Within a data.table is a column containing factors that I would like to manipulate arithmetically. I would like to sum the three values on the left side of each ratio, and sum the three numbers on the right side of the ratio, then return that summed value as a ratio. It's tricky to explain, but if I have this as part of a data table:
FattyAcid
1 4:0/16:0/16:0
2 16:0/16:0/18:1
3 18:1/14:0/18:1
I would then like to return in the data table
FattyAcid Assignment
1 4:0/16:0/16:0 36:0
2 16:0/16:0/18:1 50:1
3 18:1/14:0/18:1 50:2
i.e. for entry 1, (4 + 16 + 16):(0 + 0 + 0) = 36:0
When I call the dataset in the str function, it shows that the relevant column is: "Factor w/ 179 levels "(10:0/10:0/12:0)",..: 112 104 114 33 61 115 106 30 60 66 ..."
EDIT: I've found a solution, but it's not elegant. Basically I have to separate the values using tstrsplit() and paste them into new columns, which eventually generates six columns. Then convert them into numeric (from character), combine the relevant columns and then combine that result again. Then I just delete the old columns. I'm sure there's a better way but I guess it works :)
### split up the fatty acid factors into three columns separated by "/" i.e. individual ID'd fatty acids.
### also remove the starting and trailing brackets
setDT(LipidDataShortest)[, paste0("FattyAcid", 1:3) := tstrsplit(FattyAcid, "/")]
LipidDataShortest <- as.data.table(sapply(LipidDataShortest, gsub, pattern="[(]", replacement = ""))
LipidDataShortest <- as.data.table(sapply(LipidDataShortest, gsub, pattern="[)]", replacement = ""))

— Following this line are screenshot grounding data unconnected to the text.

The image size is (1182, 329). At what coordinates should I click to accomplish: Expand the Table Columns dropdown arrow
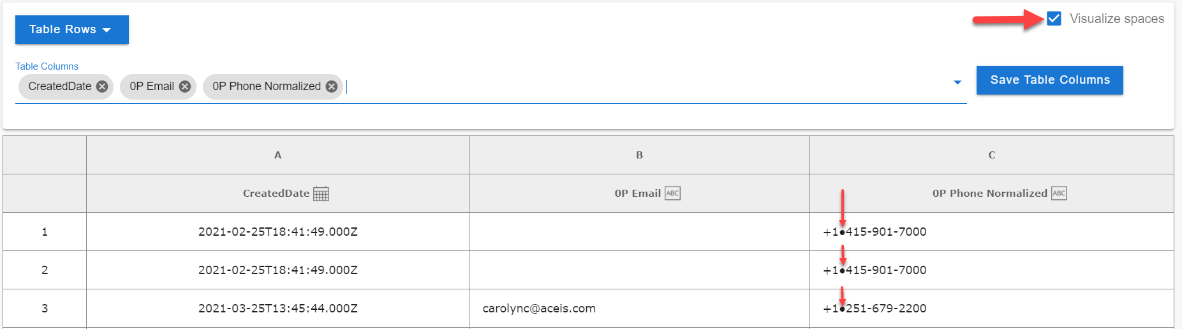pyautogui.click(x=957, y=82)
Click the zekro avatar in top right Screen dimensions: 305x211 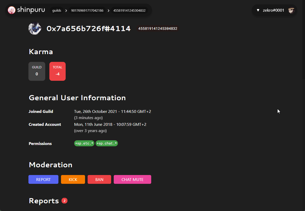pos(291,10)
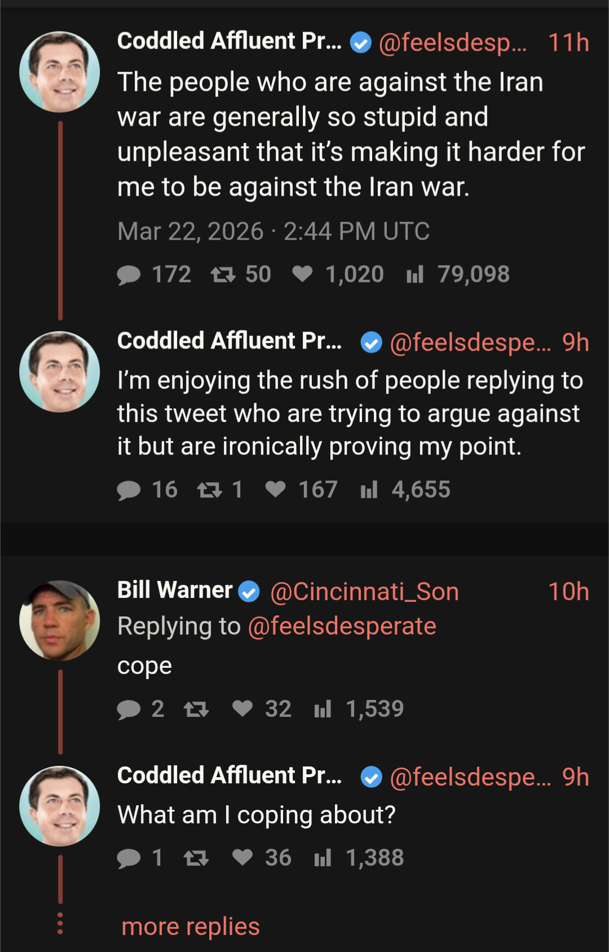The image size is (609, 952).
Task: Like the 'What am I coping about?' reply
Action: click(242, 857)
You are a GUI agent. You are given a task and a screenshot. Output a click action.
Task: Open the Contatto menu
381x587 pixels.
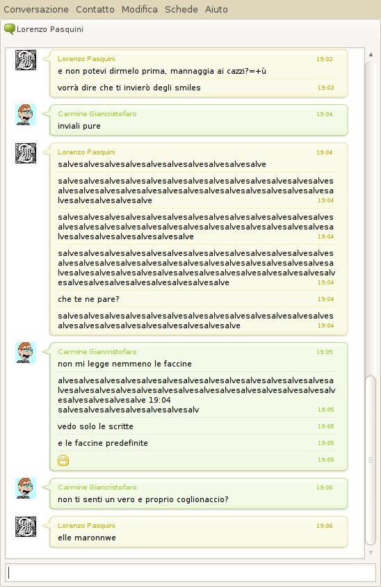coord(95,9)
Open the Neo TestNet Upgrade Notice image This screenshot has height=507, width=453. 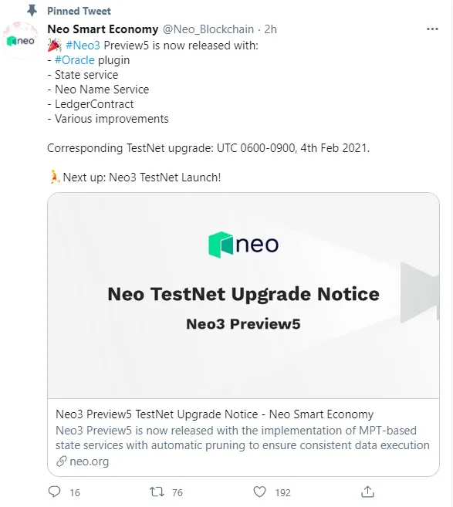(x=243, y=296)
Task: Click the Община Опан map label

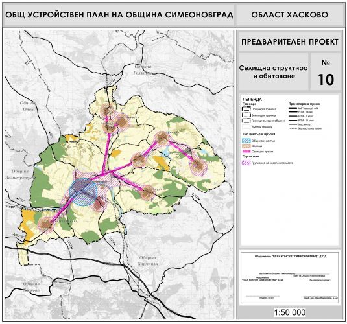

### small issue - also removes bracket from "FattyAcid" column. Way to remove only from specific columns?
### split up the specific fatty acids into number of carbons and number of double bonds
setDT(LipidDataShortest)[, paste0("FattyAcidOne", 1:2) := tstrsplit(FattyAcid1, ":")]
setDT(LipidDataShortest)[, paste0("FattyAcidTwo", 1:2) := tstrsplit(FattyAcid2, ":")]
setDT(LipidDataShortest)[, paste0("FattyAcidThree", 1:2) := tstrsplit(FattyAcid3, ":")]
### convert from character to numeric
LipidDataShortest$FattyAcidOne1 <- as.numeric(LipidDataShortest$FattyAcidOne1)
LipidDataShortest$FattyAcidOne2 <- as.numeric(LipidDataShortest$FattyAcidOne2)
LipidDataShortest$FattyAcidTwo1 <- as.numeric(LipidDataShortest$FattyAcidTwo1)
LipidDataShortest$FattyAcidTwo2 <- as.numeric(LipidDataShortest$FattyAcidTwo2)
LipidDataShortest$FattyAcidThree1 <- as.numeric(LipidDataShortest$FattyAcidThree1)
LipidDataShortest$FattyAcidThree2 <- as.numeric(LipidDataShortest$FattyAcidThree2)
### combine the columns to get total carbons and create new column for that, then repeat for alkenes
setDT(LipidDataShortest)[, paste0("Carbons", 1) := LipidDataShortest$FattyAcidOne1 + LipidDataShortest$FattyAcidTwo1 + LipidDataShortest$FattyAcidThree1 ]
setDT(LipidDataShortest)[, paste0("DoubleBonds", 1) := LipidDataShortest$FattyAcidOne2 + LipidDataShortest$FattyAcidTwo2 + LipidDataShortest$FattyAcidThree2 ]
### combine final assignments into new column and delete the unnecessary columns used to get to this point
LipidDataShortest$Assignment <- paste(LipidDataShortest$Carbons1, LipidDataShortest$DoubleBonds1, sep = ":")
LipidDataShortest <- LipidDataShortest[, -c(10:20)]